One of the most powerful, dramatic, and visible struggles for human rights in the modern world appeared with the civil rights movement and its fight for racial equality within the United States. Confronting a brutal legacy of slavery and lynching, an oppressive context of racism and segregation, and the violence of mob attacks and policy brutality, those who engaged in this struggle did so in a country that claimed not only to believe in certain inalienable rights to freedom, justice, and equal opportunity for all, but also claimed to be the leader of the free world. Civil rights activists' efforts were watched carefully by the nation and by the world, and now are described and analyzed for us all with masterful skill by Mary Dudziak in Cold War Civil Rights.
This book focuses on the impact of international relations upon the domestic civil rights movement within the United States from the Truman to Johnson administrations, paying particular attention to the US-USSR Cold War rivalry. Dudziak asserts that the Soviet Union effectively used every attack upon, or discrimination against, African-Americans as a ready source of critical propaganda to the whole of US values.

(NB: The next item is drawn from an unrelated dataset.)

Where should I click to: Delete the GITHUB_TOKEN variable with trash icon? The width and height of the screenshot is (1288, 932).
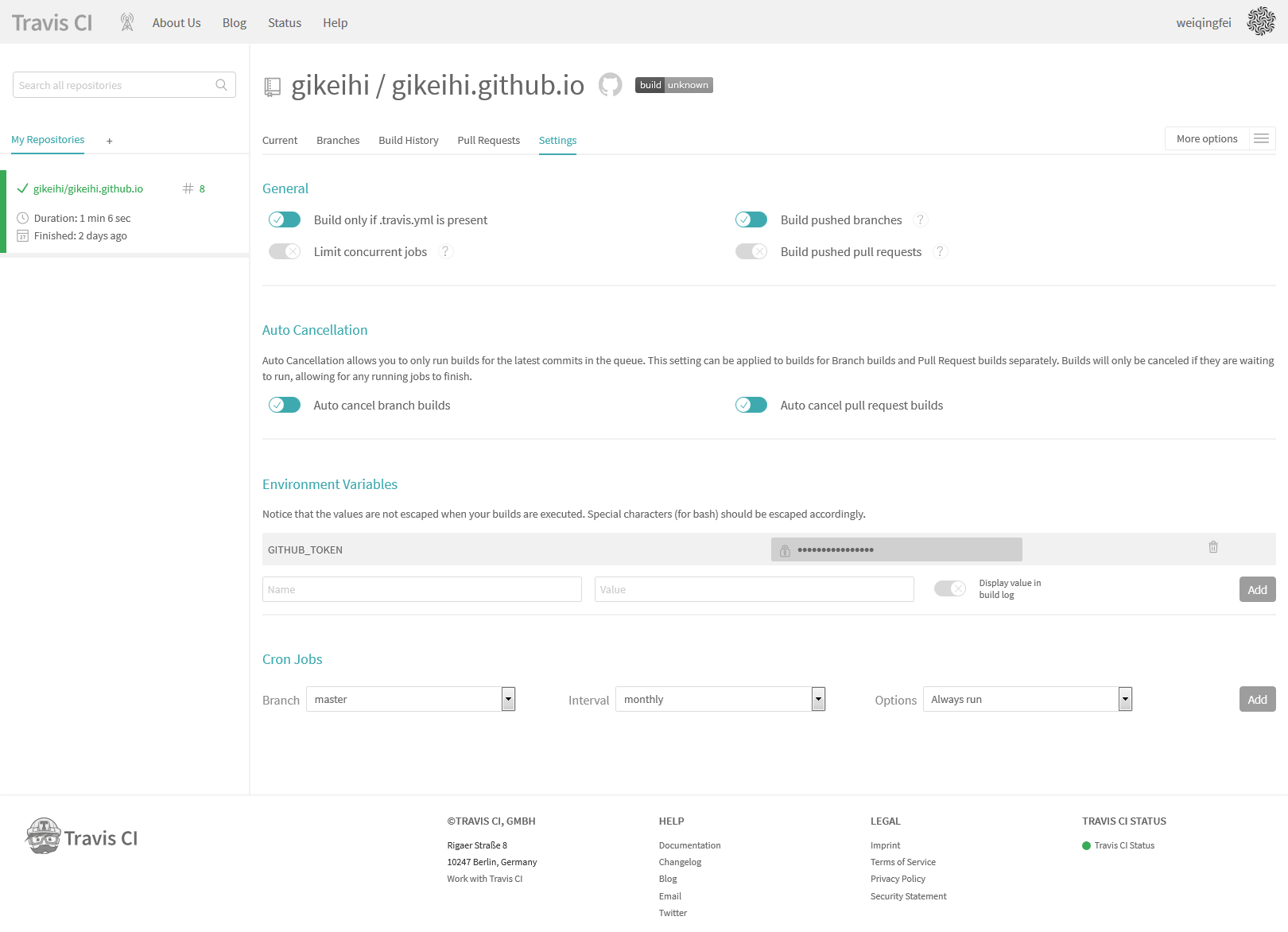1213,547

Dudziak argues that this Cold War criticism sometimes inhibited progress when activists were accused of playing into the hands of enemies but in the end proved to be so effective in embarrassing the United States and presenting obstacles to its foreign policy in the contest to win the hearts and minds of those in Africa, Asia, and Latin America, that it deserved major credit for helping to facilitate the struggle for racial equality at home and the eventual passage of the Civil Rights Act of 1964 and the Voting Rights Act of 1965. In doing so, Dudziak provides a model of scholarship. Her work represents detailed archival research at its best, demonstrating the value of those painstaking and often lonely efforts in exploring the secrets tucked away within boxes of declassified memos and reports in the National Archives, Library of Congress, presidential libraries, and private papers. The book is also beautifully written with clarity, force, and verve, a personal passion for the subject, a willingness to confront controversial issues, sophisticated interpretation, and a judicious use of quotations that allows the participants to speak directly, rather than having words put into their mouths. Of particular importance, Dudziak marvelously frames her discussion of the US civil rights movement in the international and Cold War context in such a way that raises, discusses, and illuminates larger issues that help us to understanding how the struggle for human rights proceeds.
Progress in the evolution of human rights, for example, often has occurred in the wake of marriages of convenience between politics and principle. That is, governments may support aspects of human rights not necessary because of belief or merit in the argument of the worth and dignity of each person, but rather because political factors pressure them to do so. For those who doubt this, Dudziak's Cold War Civil Rights provides ample evidence for reflection. She demonstrates in great detail how the administrations of Truman, Eisenhower, Kennedy, and Johnson often became reluctant supporters of desegregating the armed forces, sending federal troops to enforce Supreme Court decisions dealing with desegregation, or speaking on [End Page 566] behalf of new civil rights legislation due to pressures at home such as securing particular voting blocs, gaining support for other legislative agendas, or creating the image of a decisive leader, and especially in attempting to respond to political pressure from abroad. Criticism from foreign countries sharply accused the United States of not living up to its promises or its democratic principles, she argues, and thus came to be not only embarrassing to the nation and its image, but presented serious international pressure and political liabilities particularly in the...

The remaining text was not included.